The biggest issue is that by accepting payment, you can be viewed commercial shipper by your insurance agent. This could mean that your regular insurance would not cover damages if you are in an accident.
In addition, if the horse you are hauling is not your own and you are in an accident or the horse gets hurt in the trailer, the owner could sue you in both civil and criminal courts! Remember, even if your insurance covers your truck and trailer, it likely does not cover the contents of your trailer — such as the horses and tack.
This kinda takes the fun out trying to recover some of your trailering costs!
Most people I know don’t seem to worry about this. They happily share their trailers with friends and assume that everyone is on the same page about the risk. It certainly makes it more fun to have a friend along. But it’s one of those things that’s fine . . . until it isn’t. And then it’s really not fine.
I’ve had my own horse trailer since about 1995. I bought it mostly because of the convenience factor. Having a trailer gave me the flexibility to come and go as I pleased and not have to wait around at a show or an event. Sharing my first trailer wasn’t much of an issue because I was towing with a smaller SUV and it just didn’t have the towing capacity to take two horses on a long trip.
Now that I foxhunt, trailer sharing is more common. A friend from my barn also hunts and it’s just easier and more fun to go together. We both have trailers so we can switch off. The rides are usually pretty short, too – half an hour or less on back roads. Our horses get along great and both trailer without issues.
However, two incidents have made me wary. First, my own horse fell in the trailer on the way home from a hunt. It was a ten minute ride and he went under the dividing bar and ended up on the right hand side of the trailer, not hurt but shaken. He was the only horse in the trailer.
Then, last year, I was trailering a horse for a friend (back from the same hunt!) and she started to lose her footing and collapse. We were going about 15 miles an hour on back roads but she just couldn’t keep herself upright, not even on the straight aways. I had Freedom next to her and was worried she’d go down.
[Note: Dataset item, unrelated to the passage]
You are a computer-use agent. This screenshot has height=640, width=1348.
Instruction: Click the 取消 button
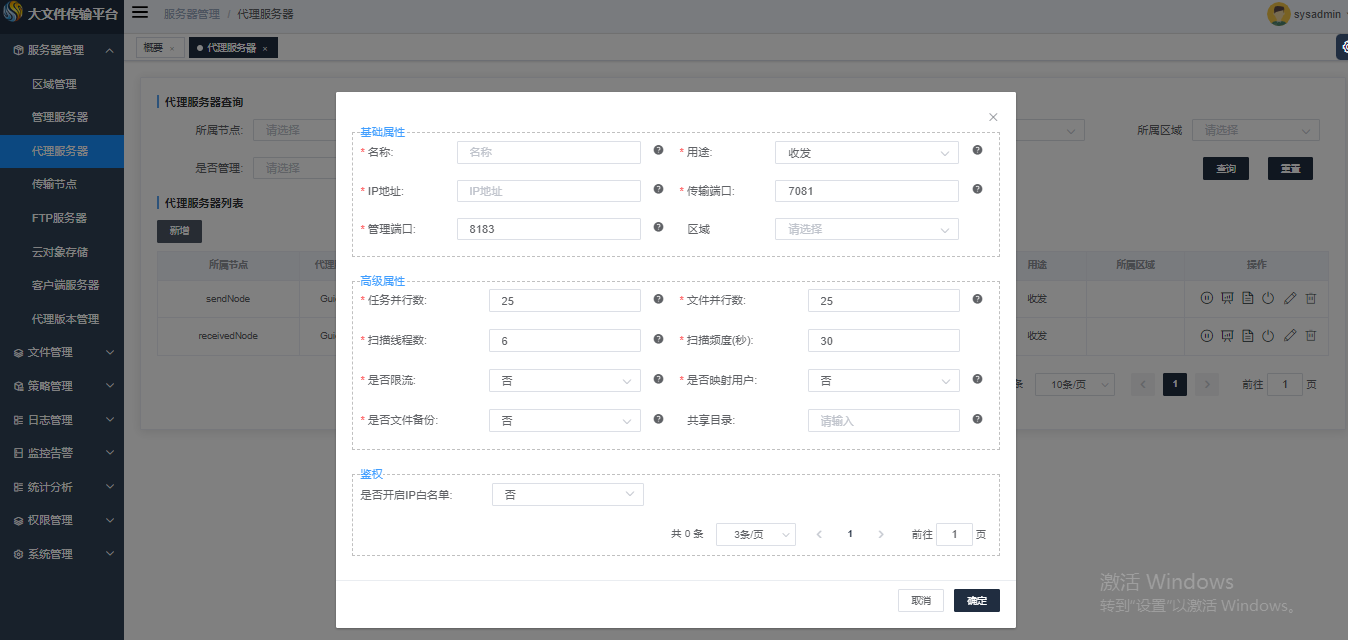(921, 600)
The rider had stayed at the tea and I was on my own. Luckily we were close to a farm where I knew the owner and so I stopped there and left the mare to get her bearings. We never figured out exactly why the horse was having problems but I decided I wouldn’t trailer her again in the future and that I would never trailer a horse without the owner either with me in the car or driving behind me.
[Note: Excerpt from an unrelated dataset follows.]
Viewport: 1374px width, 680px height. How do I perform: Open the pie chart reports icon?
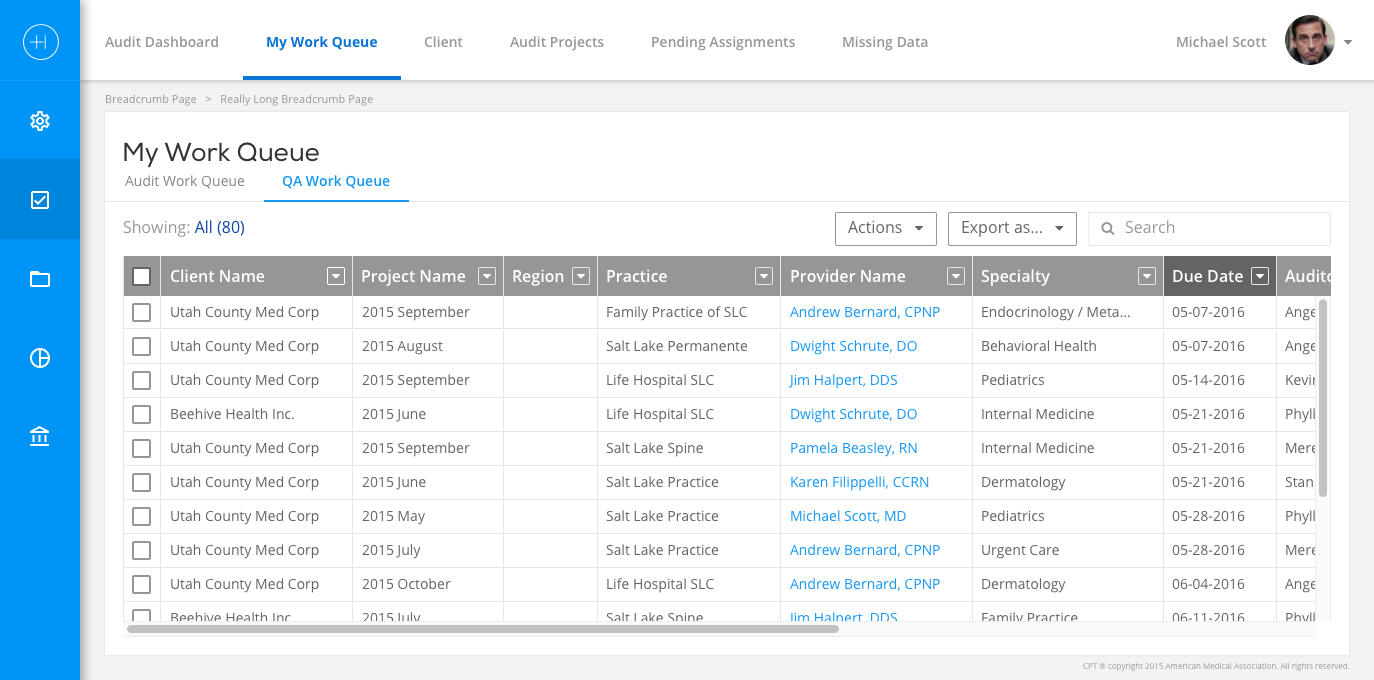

After the latest incident I’ve been less sanguine about trailering other people’s horses. I don’t like to trailer a horse that I don’t know because I don’t want to have problems en route. I am also somewhat limited by Freedom’s issues with separation: while he trailers fine by himself or with another horse, he’s most definitely not fine if we drop a horse off at a barn and then continue on. He goes into a full blown separation anxiety attack when that happens and while he generally settles after a few minutes, it’s not pretty.
I’m also much less comfortable taking other people’s horses on longer trips that involve highway driving. The risk is higher and the potential consequences more severe. If something happened when I was driving another person’s horse and that horse was injured or killed, I don’t know how I could live with the guilt. The stress of potentially facing a lawsuit would make a bad situation even worse.
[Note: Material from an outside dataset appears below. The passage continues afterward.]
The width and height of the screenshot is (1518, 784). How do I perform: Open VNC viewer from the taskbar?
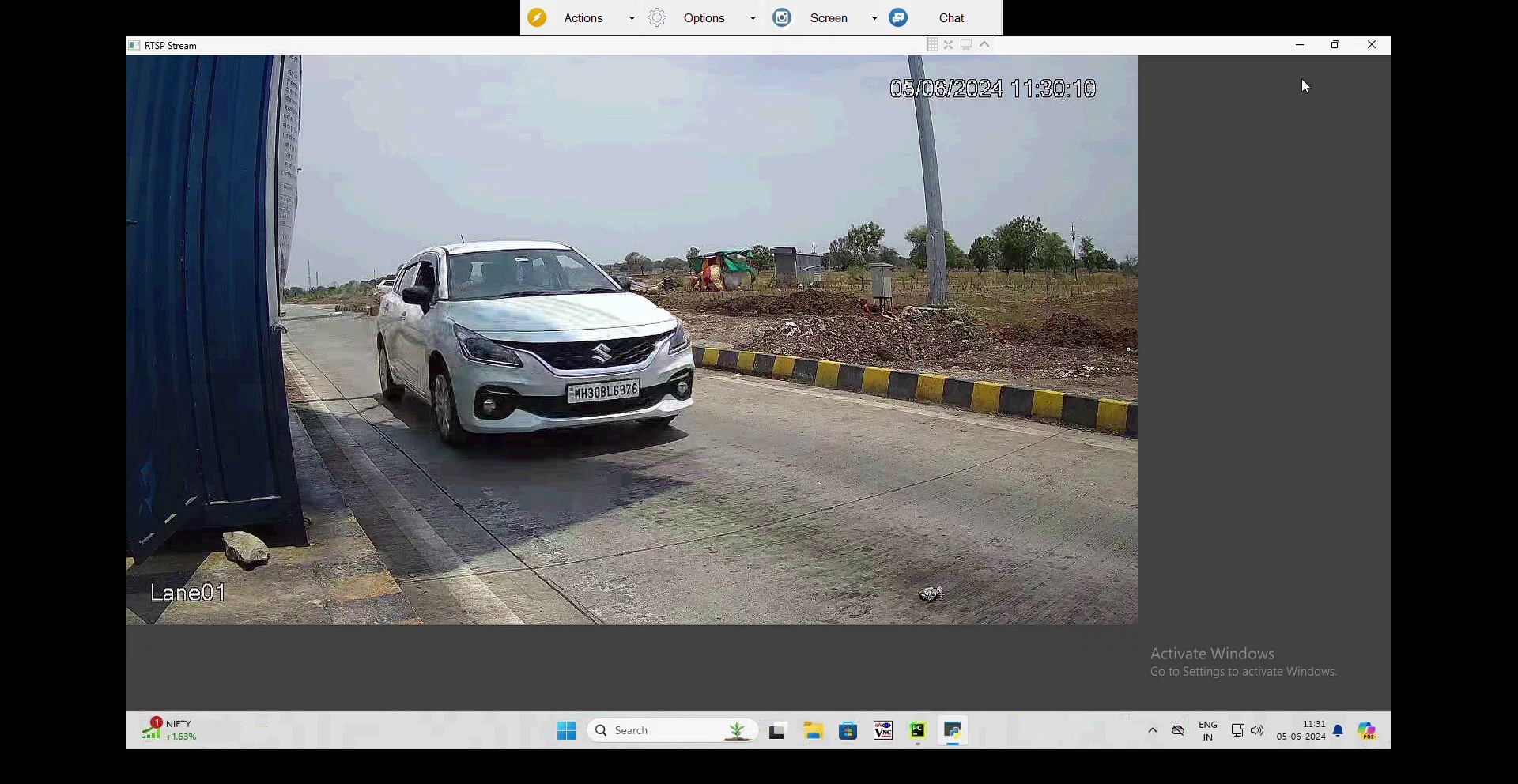click(x=882, y=731)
So how can you protect yourself?
If you don’t feel comfortable about trailering for other people, remember that “No” is a complete sentence. You do not need to provide an explanation. Of course, that’s easier said than done. I sometimes decide that it’s easier to stay home compared to saying I won’t trailer someone – which kind of defeats the purpose of having my own trailer!
Ask people who trailer with you to sign a liability release. It may feel awkward to ask a friend to sign a release but it’s a lot less awkward than trying to sort it out if there’s a problem.
Purchase Care, Custody & Control Insurance. This protects you in case of the injury or death of a horse that you do not own while it’s in your care. But be careful here because some policies limit the number/miles of trailering trips. And, if you have to buy insurance, that adds to your expenses.
Check with your insurance agent to find out specifically what your automobile insurance will cover and make sure you play by the rules.
So, I’d like to hear what everyone else does when it comes to trailering?